OP - I get that its possible to spend tens of thousands on a kitchen, I could easily do it if I won euromillions, but surely you have a basic understanding of what things you're signing for are costing?

Yes to what everyone else has said - assuming this is genuine then there's no way on earth that work can have happened yet surely? - you've actually managed to have the whole house refloored and an expensive, presumably bespoke cabinetry, new kitchen installed within 5 months? If you've actually had the work completed already thats some type of miracle.

If not - then it is possible you can cancel some of the work and just look at losing the deposit - or pay for the materials and store them in what sounds like a house large enough to do so while you save up and so don't have to pay for the fitting until you can afford it.

Either way if you want to save your marriage and/or house I'd suggest sitting down with your husband and discussing possible savings and even what could be sold to help reduce overall costs - do you have some spare Louboutins or a vintage Mulberry bag which you could at least offer to trade in to pay for the new taps? Less flippantly are the movable furnishings still within the returns period?

If he's let you go this far then showing you understand its both of your responsibility and that you need to contribute in some way might go a long way towards reconciling things.

WordsFailMeYetAgain · 02/06/2025 16:04

Bloody Hell!! You got designers in, no wonder the costs spiralled

You say you rented beforehand but that doesn't mean you wouldn't have been capable of overseeing renovations yourselves.

sweeneytoddsrazor · 02/06/2025 16:14

The OP says they went to top of budget because it was one of only a few she liked. I would guess the other couple she liked were over budget otherwise they would have gone with a cheaper option.
They had set a budget, she went over that. He obviously wasn't sure hence changing his mind but she emotionally manipulated him. None of the PP saying he is just as much at fault would be saying that if the roles were reversed. They would all be saying abuse, ltb

GasperyJacquesRoberts · 02/06/2025 16:17

Bromptotoo · 02/06/2025 14:34

Jeez, some of you need to give your heads a wobble.

The OP's husband has beggared off and you're judging her over what money was spent on.

The OP seems much more bothered by the thought they'll probably have to sell the house than the fact that her husband has left.

28andgreat · 02/06/2025 16:21

Basically,

You've spunked all his money up the wall.

I am not surprised he's left, and I'm not surprised he's really fucking bitter about it. There's a difference between agreeing to do renovation for 60k - and being emotionally manipulated by your wife to sell your retirement fund for her dream kitchen (and wardrobes, and beds, and flooring, and whole house redecoration.....)
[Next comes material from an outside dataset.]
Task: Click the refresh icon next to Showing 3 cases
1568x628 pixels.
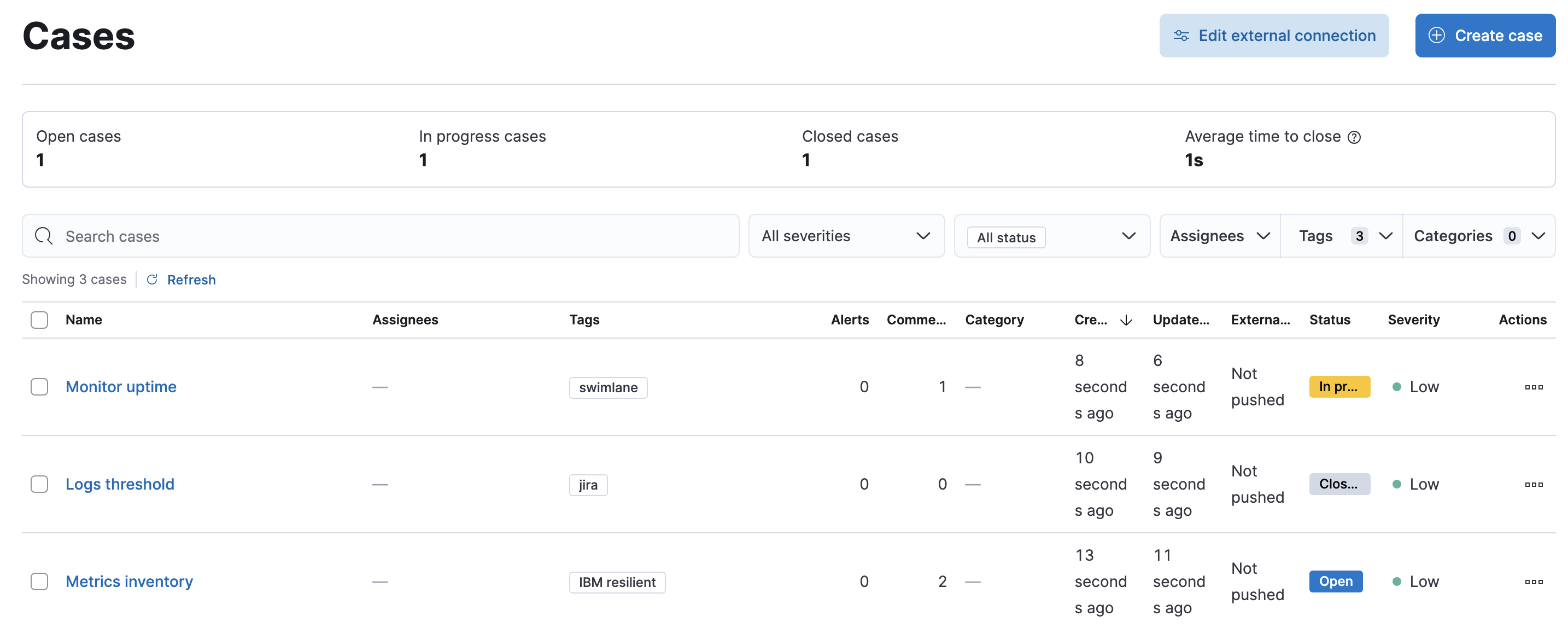Action: point(152,280)
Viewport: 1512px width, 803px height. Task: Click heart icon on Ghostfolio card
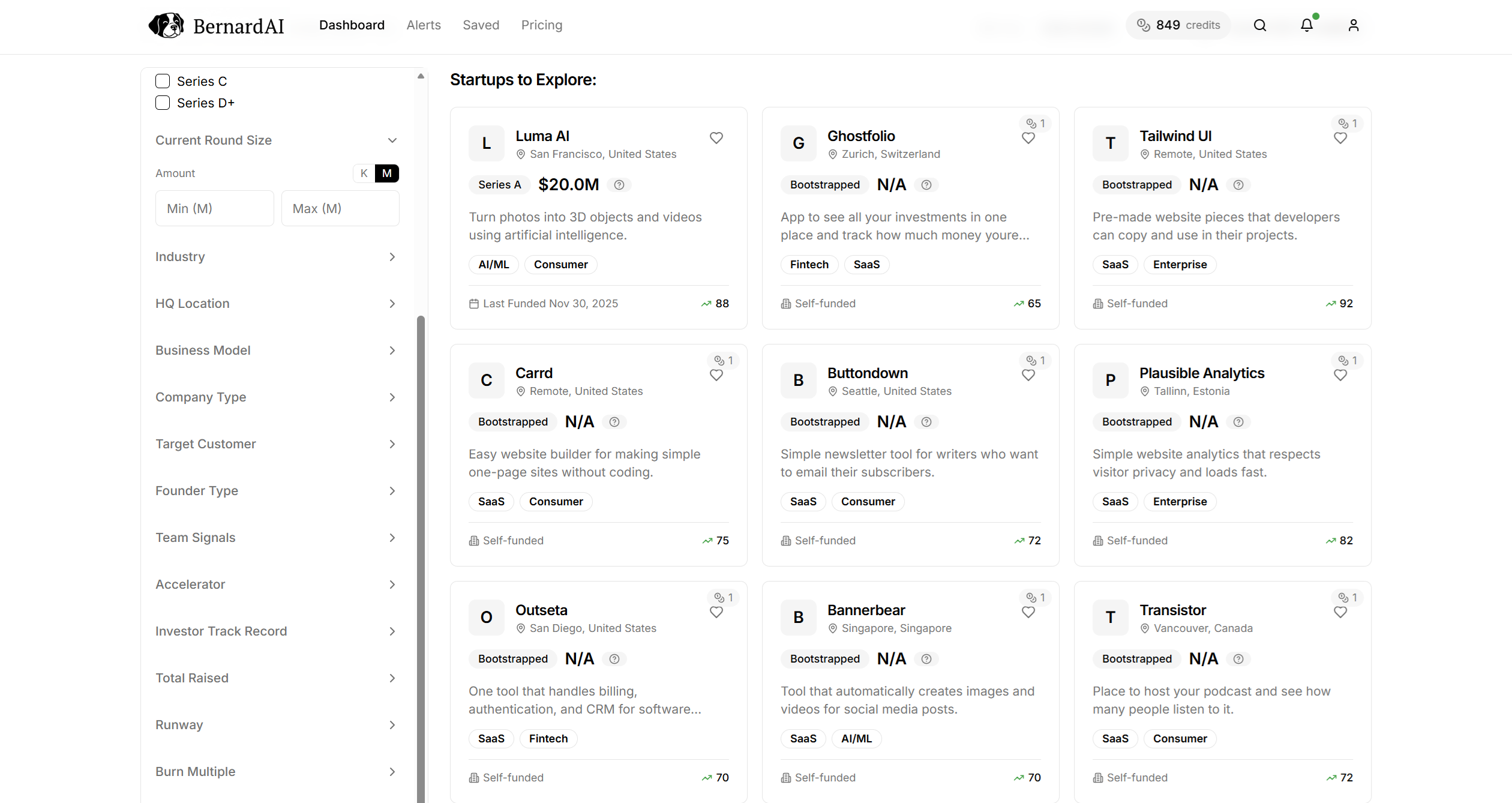pos(1028,138)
holamuchgusto · 02/06/2025 16:30

Not being funny but it seems like you've been very irresponsible @Passa. You took on a house at the top of your mortgage, that needed work, didn't budget effectively and allowed yourself to be upsold things you don't need. I'm sorry but what did you expect the outcome to be?! You've used every single scrap of money possible and have absolutely nothing and your husband has absolutely nothing. Scale back renovations, claw back as much money as you can and then sell. Because it sounds financially unaffordable.